EasyFi Network Details $6M DeFi Hack in Latest Postmortem

The platform has released a postmortem detailing the incursion.The latest decentralized finance (DeFi) protocol to suffer at the hands of hackers is EasyFi.

In an April 20 blog post, founder and CEO of the EasyFi DeFi protocol, Ankitt Gaur, detailed an attack that resulted in the loss of as much as $6 million from its liquidity pools.

The incursion, which happened on April 19, was a targeted attack compromising the admin and mnemonic keys. This allowed the hacker to access funds and make off with almost 3 million EASY tokens.

“We gained validation to the initial reports about the targeted attack on the founder’s machine/MetaMask to access admin keys and execute the well-planned hack.”

Targeted DeFi hack

Gaur stated that he was first alerted to large transactions from protocol wallets. The hacker accessed existing liquidity in protocol pools in USD, DAI, and USDT in order to transfer 2.98 million EASY tokens to their wallet address.

He added that EasyFi smart contracts were not compromised. It was a targeted mnemonic hack upon Gaur’s own computer using a planned remote attack to access MetaMask.

“Since the machine was not used for daily operations and is used solely for the purpose of official transfers. The hacker waited for the right time to execute the hack in a well-planned manner.”

Gaur stated that most MetaMask attacks phish private keys or passphrases. However, in this instance, the computer was compromised and the wallets accessed directly from the hard drive.
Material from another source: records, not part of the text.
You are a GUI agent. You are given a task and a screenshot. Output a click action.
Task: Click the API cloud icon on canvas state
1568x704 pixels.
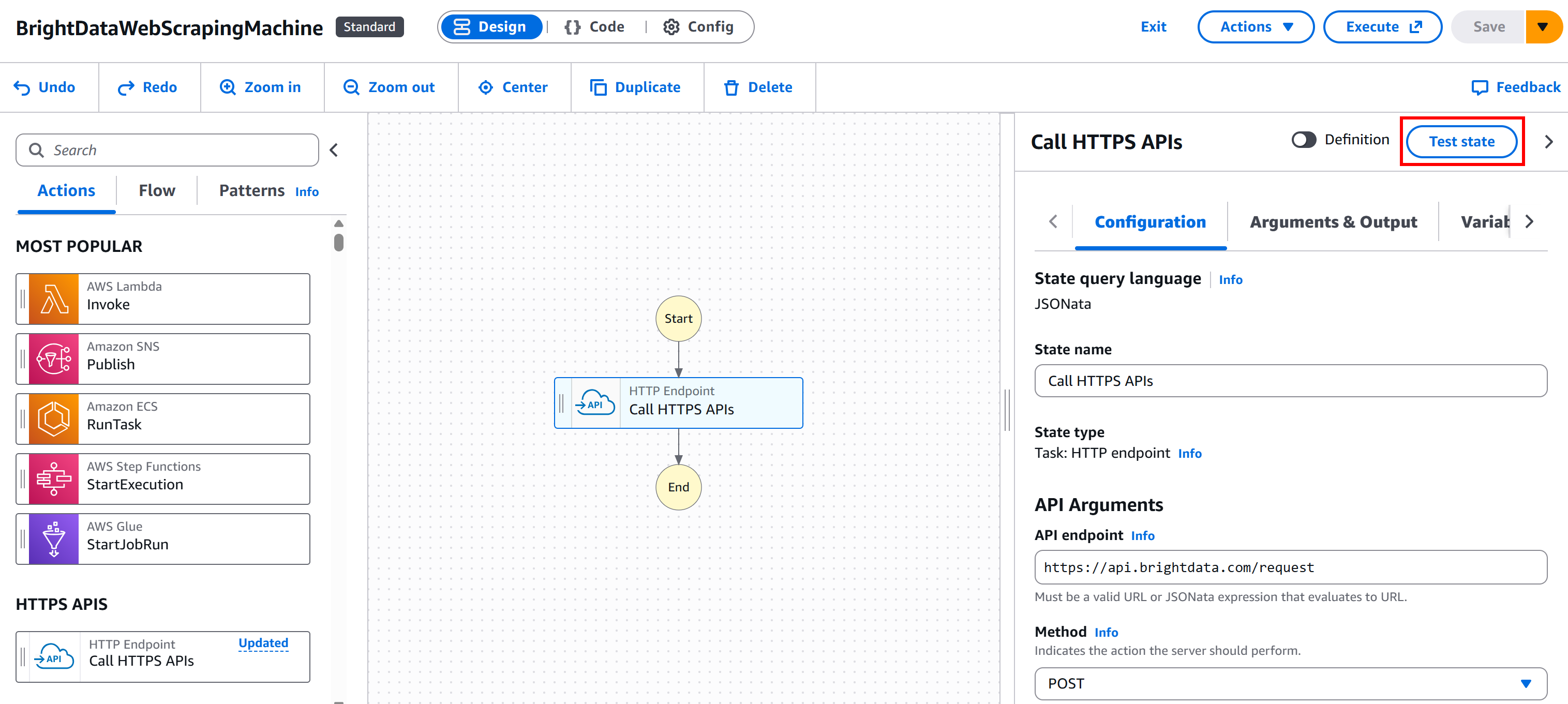point(595,403)
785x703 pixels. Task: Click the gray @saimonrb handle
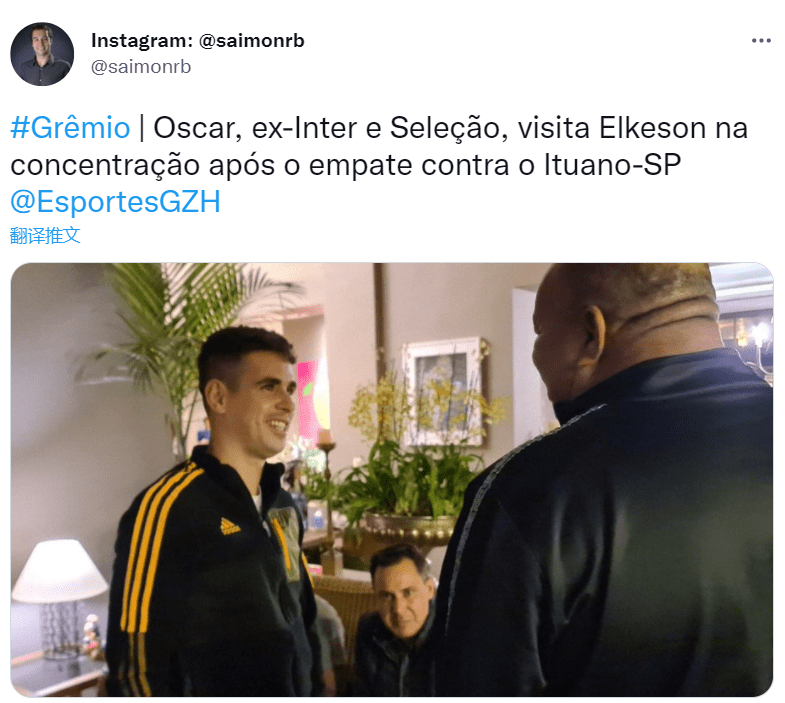click(141, 67)
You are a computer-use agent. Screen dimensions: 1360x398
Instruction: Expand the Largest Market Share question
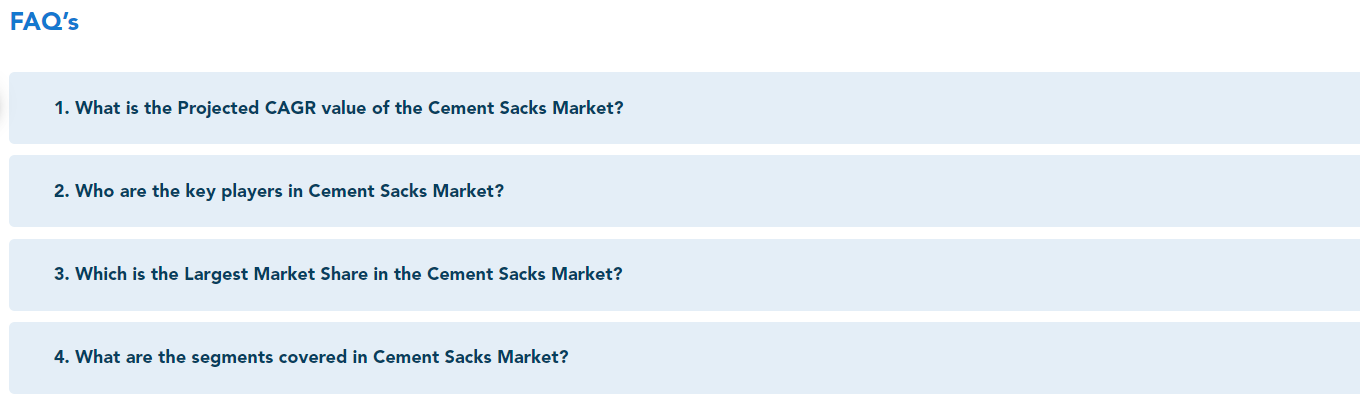click(684, 274)

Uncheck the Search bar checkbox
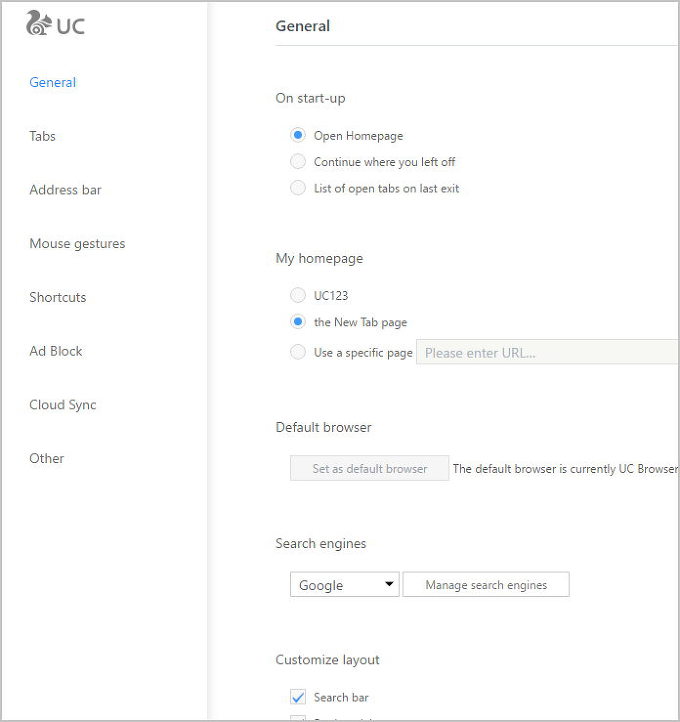(298, 697)
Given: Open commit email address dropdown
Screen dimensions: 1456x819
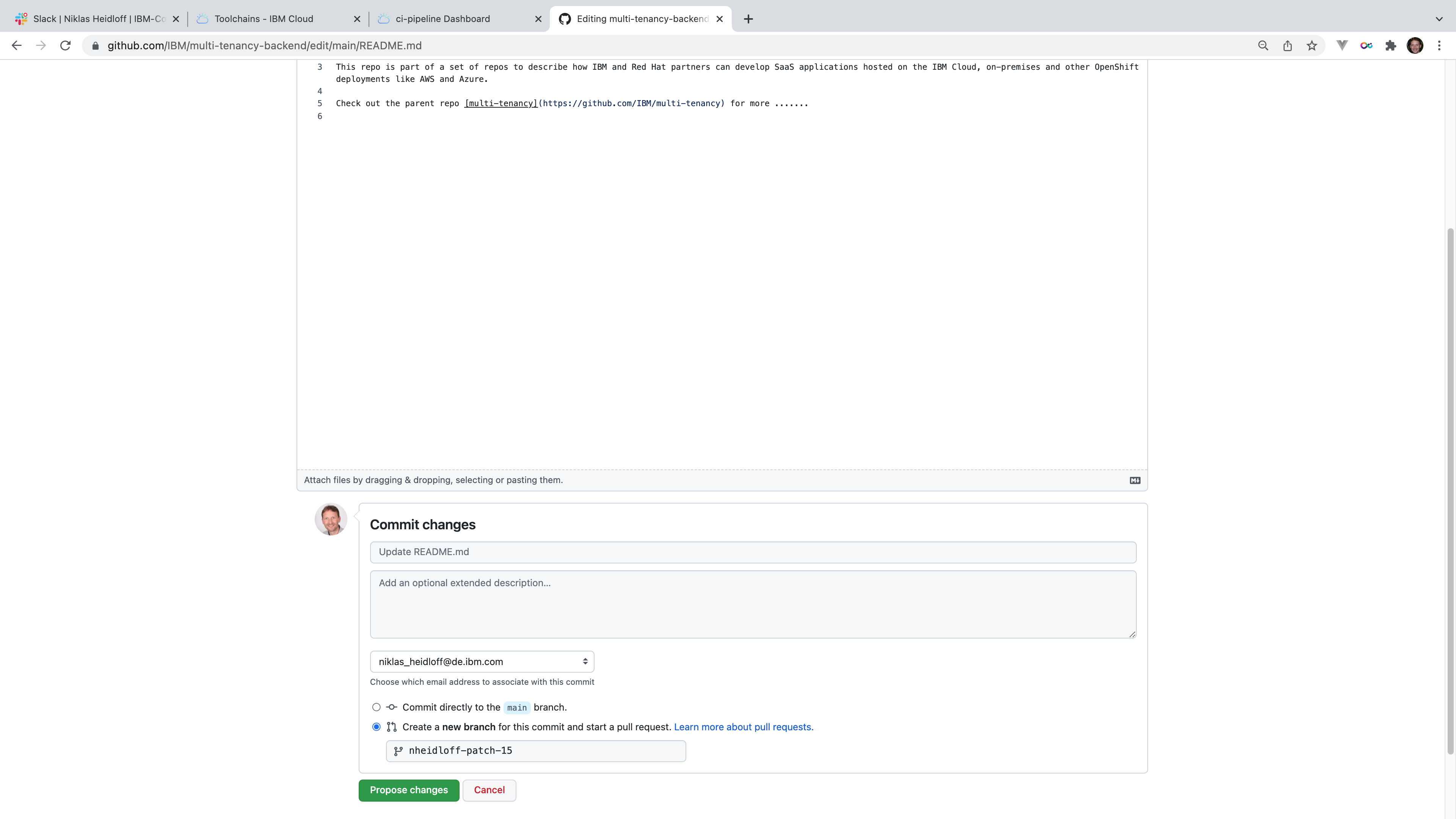Looking at the screenshot, I should point(482,661).
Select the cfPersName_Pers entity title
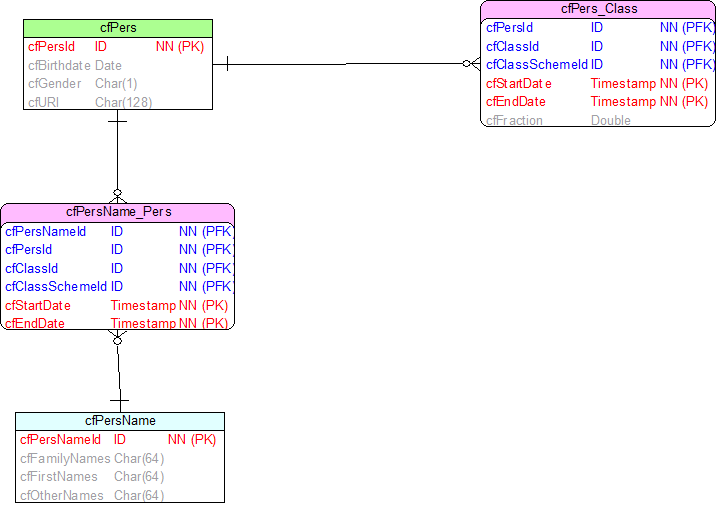 pyautogui.click(x=118, y=212)
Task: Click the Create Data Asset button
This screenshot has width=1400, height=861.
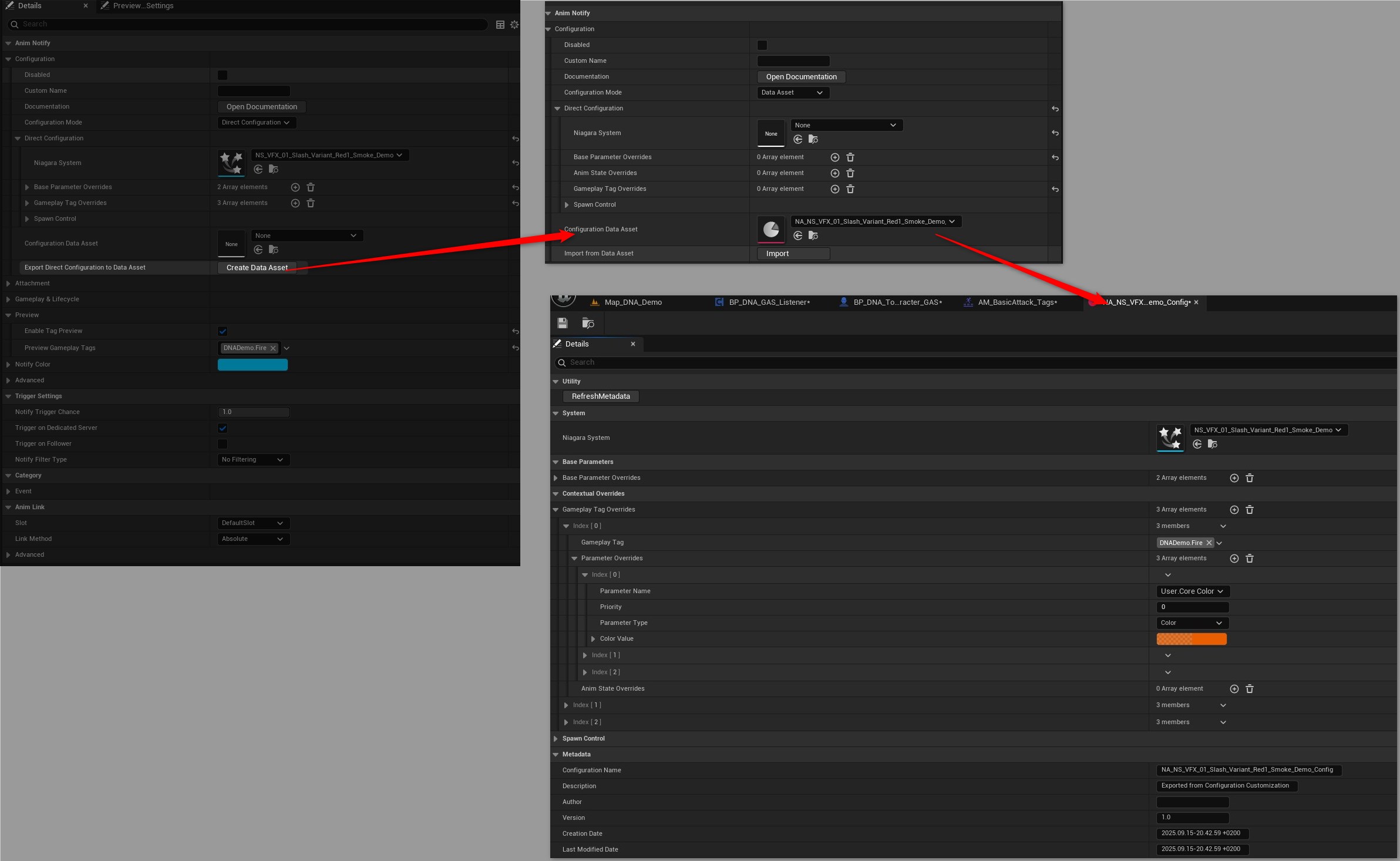Action: (x=257, y=268)
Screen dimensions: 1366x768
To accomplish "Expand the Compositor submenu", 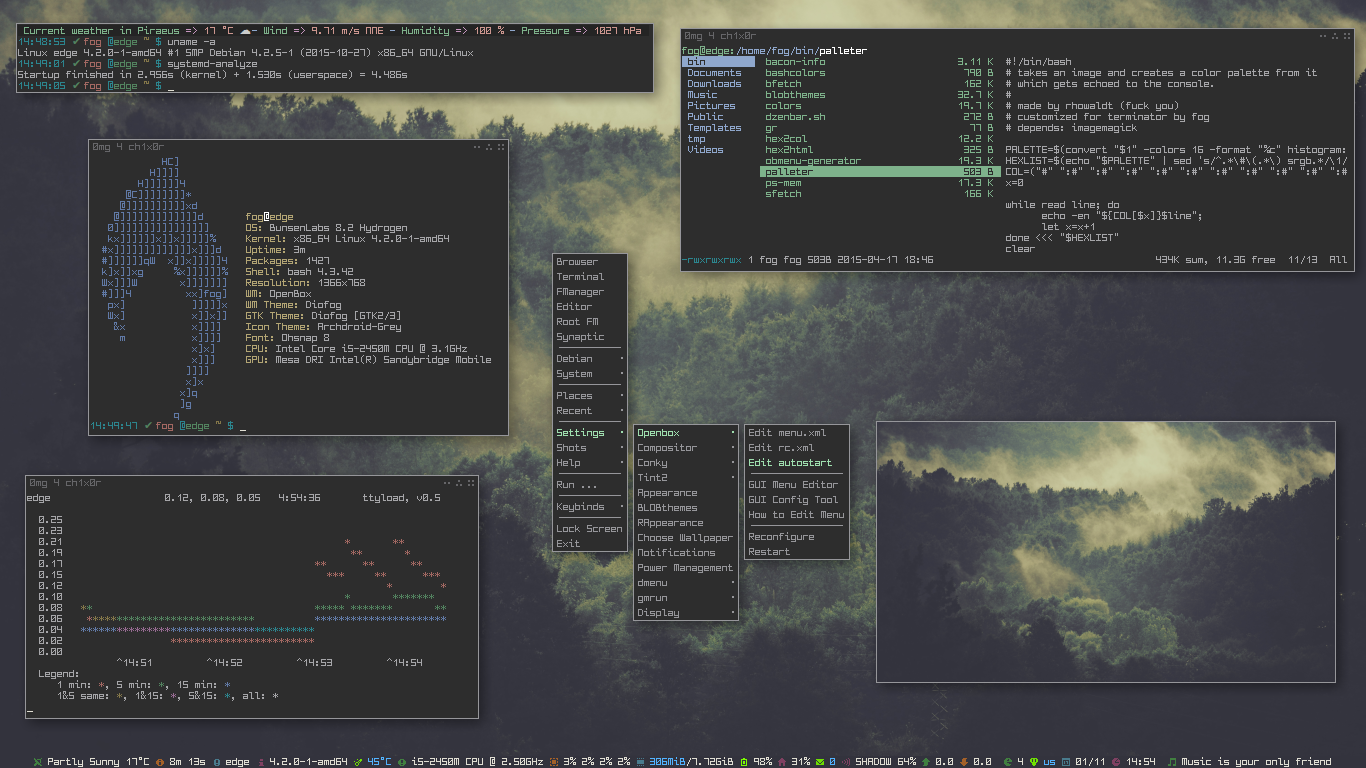I will tap(686, 448).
He added that the tokens had yet to be sold due to liquidity restraints. Gaur offered a $1 million reward should the hacker return the funds in full.

The incident reinforces the premise that DeFi protocols are not really decentralized if the “CEO” still holds all the keys. It’s similar to the hack that targeted Nexus Mutual Founder Hugh Karp in December 2020. However, the $8 million was lifted from Karp’s personal wallet, not the protocol itself.

EasyFi is a Layer 2 DeFi lending protocol designed for digital assets powered by the Polygon (formerly Matic) Network. It launched on Binance Smart Chain in early April and partnered with PancakeSwap for yield farming incentives.

EASY token price crashes

EasyFi’s native token crashed almost 50% as the news broke, falling from around $26 to $13.50 in under 24 hours.

At the time of writing EASY had recovered marginally and was trading at $17.65.